The lines below starting at the line containing "This screenshot has width=750, height=1251." and ending at the line containing "Viewport: 723px width, 414px height." are to be repeated exactly, with both ends kept and nothing else added.

----- Given data -----

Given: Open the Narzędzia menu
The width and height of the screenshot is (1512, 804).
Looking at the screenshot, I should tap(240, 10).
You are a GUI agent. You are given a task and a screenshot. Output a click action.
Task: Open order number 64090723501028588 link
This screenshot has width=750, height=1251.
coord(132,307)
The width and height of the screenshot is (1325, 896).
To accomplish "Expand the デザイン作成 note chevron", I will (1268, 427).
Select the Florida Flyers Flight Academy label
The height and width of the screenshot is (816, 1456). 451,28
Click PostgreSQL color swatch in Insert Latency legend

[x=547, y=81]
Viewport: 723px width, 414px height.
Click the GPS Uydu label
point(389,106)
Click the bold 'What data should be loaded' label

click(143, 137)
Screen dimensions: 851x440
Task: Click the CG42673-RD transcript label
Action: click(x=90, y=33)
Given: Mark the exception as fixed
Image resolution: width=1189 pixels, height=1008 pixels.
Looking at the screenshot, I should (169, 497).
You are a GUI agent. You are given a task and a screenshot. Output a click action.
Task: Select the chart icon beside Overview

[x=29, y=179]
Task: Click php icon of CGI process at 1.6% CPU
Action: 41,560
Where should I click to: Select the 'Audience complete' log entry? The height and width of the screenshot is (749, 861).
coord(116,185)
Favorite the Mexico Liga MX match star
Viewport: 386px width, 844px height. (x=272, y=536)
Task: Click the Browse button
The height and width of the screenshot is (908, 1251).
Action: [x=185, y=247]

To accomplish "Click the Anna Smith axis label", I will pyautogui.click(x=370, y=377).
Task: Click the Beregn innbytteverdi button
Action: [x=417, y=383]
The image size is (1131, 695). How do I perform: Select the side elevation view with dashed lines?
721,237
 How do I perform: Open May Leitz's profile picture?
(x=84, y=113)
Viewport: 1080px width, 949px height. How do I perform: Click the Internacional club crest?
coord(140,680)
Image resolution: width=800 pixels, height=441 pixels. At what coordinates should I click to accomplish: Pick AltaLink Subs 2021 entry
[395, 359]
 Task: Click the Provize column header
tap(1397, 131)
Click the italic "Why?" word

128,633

-----

Response below:
This screenshot has width=750, height=1251.
coord(132,307)
The width and height of the screenshot is (1325, 896).
To accomplish "Expand the デザイン作成 note chevron", I will (1268, 427).
Select the Florida Flyers Flight Academy label
The height and width of the screenshot is (816, 1456). 451,28
Click PostgreSQL color swatch in Insert Latency legend

[x=547, y=81]
Viewport: 723px width, 414px height.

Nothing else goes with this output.